Tracking the rise and fall of ideas throughout fifteen million books would have been impossible. Until now, thanks to the Google Books Ngram Viewer. Much like my previous post on Wordle tried to illustrate, we need to make sense of large quantities of information in order to do ‘big history’ and provide a context into which we can write our smaller studies. They’re also awesome for teaching or just playing around with and having (shock) fun with history.
On the chart at above right, we see a Google Ngram for two phrases: ‘nationalize’ in blue, ‘privatize’ in red. Does it surprise you? The idea of “privatize”ing is almost unheard of until the 1970s, and really picks up stream by the late 1980s and peaks in the 1990s. Conversely, nationalize slowly trends upwards until the 1970s, and then declines. This might not be surprising, but it’s an example. In this post, I’ll tell you what an ngram is, show some cool pictures, and hopefully drive you to have some fun with this.
What is an ngram? A dictionary defines it as “a sequence of variable characters that stands for a word or string of words in a corpus.” Blagh. What it really is are looking for PATTERNS within a broad ton of materials. If we’re looking for “nationalize,” we’re looking for a unigram. If there are two words in a pattern, it is a “bigram,” three is a “trigram,” and as they get bigger we just call them n-grams. At left is an example of a bigram: “youth delinquency.” Here, we can see an idea that really isn’t discussed until the early 1920s, skyrockets during the Second World War (soldiers were away, and people feared that youngsters were deprived of role models, etc.) and stays fairly high thereafter. Results are normalized against the numbers of books published, and are percentages rather than sheer appearances.
I’ve used this in my own teaching. You can play with the “youth delinquency” n-gram and ask students to postulate why there were certain heights and lows, based on their own reading of articles. It forces them to think a bit outside the bounds but also to come up with questions of their own.
The goal is to find something that maybe YOU CAN’T EXPLAIN YOURSELF – and then come up with something to look into. Let me know in the comments if you can come up with something cool!

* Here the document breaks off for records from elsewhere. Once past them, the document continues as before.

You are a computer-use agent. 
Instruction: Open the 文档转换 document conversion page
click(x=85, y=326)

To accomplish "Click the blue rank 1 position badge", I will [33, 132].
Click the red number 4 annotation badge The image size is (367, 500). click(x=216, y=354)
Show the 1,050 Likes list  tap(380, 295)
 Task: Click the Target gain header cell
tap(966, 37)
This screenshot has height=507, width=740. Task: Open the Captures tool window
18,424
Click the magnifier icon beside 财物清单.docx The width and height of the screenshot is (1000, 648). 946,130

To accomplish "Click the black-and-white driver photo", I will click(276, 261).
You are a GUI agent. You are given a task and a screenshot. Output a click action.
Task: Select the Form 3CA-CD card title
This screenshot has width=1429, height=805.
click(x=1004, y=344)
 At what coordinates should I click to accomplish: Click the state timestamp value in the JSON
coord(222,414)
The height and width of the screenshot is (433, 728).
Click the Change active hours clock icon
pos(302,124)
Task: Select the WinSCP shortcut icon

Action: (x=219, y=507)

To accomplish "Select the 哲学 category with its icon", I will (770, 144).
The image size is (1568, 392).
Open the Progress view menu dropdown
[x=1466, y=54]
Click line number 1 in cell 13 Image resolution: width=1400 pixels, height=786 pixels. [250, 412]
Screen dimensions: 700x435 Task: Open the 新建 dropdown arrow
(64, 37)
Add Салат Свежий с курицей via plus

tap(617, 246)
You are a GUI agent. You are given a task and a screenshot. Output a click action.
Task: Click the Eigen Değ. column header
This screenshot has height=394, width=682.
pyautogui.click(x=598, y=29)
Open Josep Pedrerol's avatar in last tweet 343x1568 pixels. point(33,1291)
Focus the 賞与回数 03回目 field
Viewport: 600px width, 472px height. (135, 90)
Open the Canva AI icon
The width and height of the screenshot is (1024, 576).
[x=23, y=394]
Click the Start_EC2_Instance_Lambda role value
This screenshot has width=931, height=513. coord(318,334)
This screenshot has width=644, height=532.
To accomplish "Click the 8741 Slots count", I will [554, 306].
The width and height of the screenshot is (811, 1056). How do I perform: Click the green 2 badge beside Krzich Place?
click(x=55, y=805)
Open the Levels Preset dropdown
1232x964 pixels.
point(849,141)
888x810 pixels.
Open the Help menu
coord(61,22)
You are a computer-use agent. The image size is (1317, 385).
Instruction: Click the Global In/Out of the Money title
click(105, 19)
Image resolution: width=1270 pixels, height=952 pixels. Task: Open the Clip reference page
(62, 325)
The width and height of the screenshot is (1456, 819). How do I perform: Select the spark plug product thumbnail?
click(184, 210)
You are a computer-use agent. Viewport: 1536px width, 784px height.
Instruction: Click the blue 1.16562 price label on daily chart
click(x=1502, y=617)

Here are some options you can play with:
1. Change the “corpora” that you’re searching, from American English and British English to books written in French, Hebrew, German, Spanish, Russian, English fiction, etc. This can be easily done with the drop down box above the graph.
2. Smoothing: the examples that I’ve set are using smoothings of three. Basically, if you don’t smooth, you see massive spikes – especially in the early years (google claims that before the 19th century only about 500,000 books were published). Here is the technical explanation: (and also accessed with a drop down box)
Often trends become more apparent when data is viewed as a moving average. A smoothing of 1 means that the data shown for 1950 will be an average of the raw count for 1950 plus 1 value on either wide: (“count for 1949” + “count for 1950” + “count for 1951”), divided by 3. So a smoothing of 10 means that 21 values will be averaged: 10 on either side, plus the target value in the center of them.
3. Play with dates: you can begin in 1500 and go all the way to 2000. If you want to be more specific, play with the date ranges and see a more specific one.
One thing to look out for is the “medial s” if you’re dealing with pre-1800 sources. As William Turkel explained in a visit to York, a certain four letter expletive turns up to a dramatic degree in the pre-1800 period – it then becomes “suck” from that period onwards. You can look at this chart (warning, explicit language) for a vivid demonstration of what Google and Turkel are explaining.
I’ll leave you with one biggie: a chart looking at the unigrams of Toronto, Montreal, Vancouver, Calgary, Edmonton, Saskatoon, Halifax, and Winnipeg. Here we can see how Toronto really takes off after the early 1960s, reflecting its growth and current economic position. Whether this is a good thing or bad thing I’ll leave to you.
Pretty neat stuff, eh?
Source shoutout
Jean-Baptiste Michel*, Yuan Kui Shen, Aviva Presser Aiden, Adrian Veres, Matthew K. Gray, William Brockman, The Google Books Team, Joseph P. Pickett, Dale Hoiberg, Dan Clancy, Peter Norvig, Jon Orwant, Steven Pinker, Martin A. Nowak, and Erez Lieberman Aiden*. Quantitative Analysis of Culture Using Millions of Digitized Books. Science (Published online ahead of print: 12/16/2010)
That “suck” chart is terrific!! We’re doing so much worse than in the Enlightenment….LOOOOOL !!!
No, really now, thanks for the article, pretty neat stuff indeed.
This is a fun tool, but more for visualizing stuff that we already knew (privatization took off on the 1970s) than for discovering anything new.